Real estate major DLF Group has settled the entire amount of Rs 8,700 crore payable to DLF Cyber City Developers Ltd (DCCDL) — its joint venture with Singapore’s sovereign wealth fund GIC — by transferring several completed commercial properties, land parcels and cash payment.
“This has been a major restructuring exercise and has now resulted in a larger alignment of the group’s rental assets under the DCCDL platform,” it said in a statement. “With the conclusion of the above, DLF has completed the final chapter of its balance sheet transformation.”
DCCDL continues to be 67:33 joint venture between DCCDL and Reco Diamond Pvt Ltd of GIC. The inter-company payables (net of capital advances) to DCCDL at the beginning of 2019 were more than Rs 8,700 crore, which were reduced to Rs 5,541 crore by June 30.
“The inter-company payables have now been fully settled,” said DLF. “We expect that pursuant to these transfers and consolidation of commercial assets, the DCCDL platform is positioned even more strongly to continue its growth journey.”
As part of the settlement, DLF has transferred its shareholding in its arm DLF Info Park Developers in Chennai at an enterprise value of Rs 1,000 crore. This subsidiary holds 26.64 acres of land.

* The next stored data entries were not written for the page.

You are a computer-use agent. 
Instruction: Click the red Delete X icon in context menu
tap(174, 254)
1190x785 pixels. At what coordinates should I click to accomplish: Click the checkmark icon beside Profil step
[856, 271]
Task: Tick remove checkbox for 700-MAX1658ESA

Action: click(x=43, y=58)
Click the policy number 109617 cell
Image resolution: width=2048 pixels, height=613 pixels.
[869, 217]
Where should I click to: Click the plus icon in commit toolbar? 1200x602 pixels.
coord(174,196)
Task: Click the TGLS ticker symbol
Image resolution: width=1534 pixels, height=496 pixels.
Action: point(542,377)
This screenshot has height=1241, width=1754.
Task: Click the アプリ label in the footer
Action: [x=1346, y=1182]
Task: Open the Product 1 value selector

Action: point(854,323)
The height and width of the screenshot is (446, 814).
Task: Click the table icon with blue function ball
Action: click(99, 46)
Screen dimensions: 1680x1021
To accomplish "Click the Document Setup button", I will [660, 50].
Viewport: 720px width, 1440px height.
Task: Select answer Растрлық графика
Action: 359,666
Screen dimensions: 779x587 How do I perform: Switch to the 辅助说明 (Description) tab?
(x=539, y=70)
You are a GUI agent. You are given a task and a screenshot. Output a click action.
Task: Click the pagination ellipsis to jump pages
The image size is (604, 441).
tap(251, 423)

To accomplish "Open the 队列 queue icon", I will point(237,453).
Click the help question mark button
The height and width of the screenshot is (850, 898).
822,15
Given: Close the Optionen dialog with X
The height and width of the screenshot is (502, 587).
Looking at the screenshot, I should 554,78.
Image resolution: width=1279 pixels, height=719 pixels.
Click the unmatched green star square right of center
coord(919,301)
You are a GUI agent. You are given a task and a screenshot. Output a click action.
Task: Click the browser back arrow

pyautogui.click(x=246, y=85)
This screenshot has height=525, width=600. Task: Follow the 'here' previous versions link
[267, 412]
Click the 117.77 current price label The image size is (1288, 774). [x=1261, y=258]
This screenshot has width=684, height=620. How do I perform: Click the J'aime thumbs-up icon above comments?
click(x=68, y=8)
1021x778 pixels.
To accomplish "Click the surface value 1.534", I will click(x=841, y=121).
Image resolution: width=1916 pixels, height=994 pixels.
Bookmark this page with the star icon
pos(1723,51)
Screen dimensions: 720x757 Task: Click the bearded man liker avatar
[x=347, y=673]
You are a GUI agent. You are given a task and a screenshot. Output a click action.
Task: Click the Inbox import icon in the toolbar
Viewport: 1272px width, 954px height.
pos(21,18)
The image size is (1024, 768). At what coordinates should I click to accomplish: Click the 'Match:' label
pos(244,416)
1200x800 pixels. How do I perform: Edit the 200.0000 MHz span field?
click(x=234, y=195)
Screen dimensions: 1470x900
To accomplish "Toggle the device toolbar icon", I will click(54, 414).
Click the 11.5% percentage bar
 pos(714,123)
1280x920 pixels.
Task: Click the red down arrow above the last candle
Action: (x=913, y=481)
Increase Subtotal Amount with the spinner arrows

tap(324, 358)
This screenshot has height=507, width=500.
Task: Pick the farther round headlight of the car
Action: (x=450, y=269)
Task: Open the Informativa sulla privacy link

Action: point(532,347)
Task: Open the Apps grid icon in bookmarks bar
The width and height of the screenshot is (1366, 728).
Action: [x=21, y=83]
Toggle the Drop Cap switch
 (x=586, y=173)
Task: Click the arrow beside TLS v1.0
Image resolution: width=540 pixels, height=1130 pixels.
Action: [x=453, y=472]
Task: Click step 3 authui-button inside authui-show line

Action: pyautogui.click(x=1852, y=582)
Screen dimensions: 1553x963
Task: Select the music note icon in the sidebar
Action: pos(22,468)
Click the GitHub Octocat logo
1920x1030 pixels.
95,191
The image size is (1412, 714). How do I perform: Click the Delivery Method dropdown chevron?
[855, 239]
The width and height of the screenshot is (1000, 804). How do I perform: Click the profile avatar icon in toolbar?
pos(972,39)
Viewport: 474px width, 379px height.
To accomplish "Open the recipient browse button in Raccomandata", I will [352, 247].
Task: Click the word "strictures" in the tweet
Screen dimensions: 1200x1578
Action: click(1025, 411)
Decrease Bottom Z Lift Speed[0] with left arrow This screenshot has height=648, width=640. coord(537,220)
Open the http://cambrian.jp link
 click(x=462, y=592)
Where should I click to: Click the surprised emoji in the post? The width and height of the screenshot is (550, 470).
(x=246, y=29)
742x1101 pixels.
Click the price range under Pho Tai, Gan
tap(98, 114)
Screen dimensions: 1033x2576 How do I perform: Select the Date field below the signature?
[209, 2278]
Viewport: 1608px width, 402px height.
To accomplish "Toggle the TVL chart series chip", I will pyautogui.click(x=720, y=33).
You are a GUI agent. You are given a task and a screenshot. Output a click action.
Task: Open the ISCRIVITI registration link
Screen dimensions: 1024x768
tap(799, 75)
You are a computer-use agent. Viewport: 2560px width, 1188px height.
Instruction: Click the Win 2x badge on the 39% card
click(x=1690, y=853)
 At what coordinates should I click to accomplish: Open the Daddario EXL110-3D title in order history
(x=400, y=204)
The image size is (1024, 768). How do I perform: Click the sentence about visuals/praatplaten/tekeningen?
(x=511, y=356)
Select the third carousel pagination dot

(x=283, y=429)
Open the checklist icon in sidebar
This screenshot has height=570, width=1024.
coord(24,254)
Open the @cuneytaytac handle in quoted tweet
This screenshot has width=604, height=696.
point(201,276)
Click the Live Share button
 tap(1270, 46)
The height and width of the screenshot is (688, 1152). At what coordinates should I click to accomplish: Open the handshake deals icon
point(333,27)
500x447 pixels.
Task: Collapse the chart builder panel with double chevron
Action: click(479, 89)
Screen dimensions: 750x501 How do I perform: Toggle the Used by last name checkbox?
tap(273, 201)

That apart, it has transferred its shopping mall DLF Saket in the national capital for an enterprise value of Rs 1,012 crore.
DLF also transferred its shareholding and compulsorily convertible debentures (48.2 per cent of the fully diluted capital) in Fairleaf Real Estate Pvt Ltd, a joint venture company that owns One Horizon Centre commercial project in Gurugram, for an enterprise value of Rs 1,700 crore.
“The total settlement of receivables (net of values received for transfer of shareholding, dividend received from DCCDL and other inter-company adjustments) will result in an increase in the company’s net debt by only Rs 475 crore,” said DLF.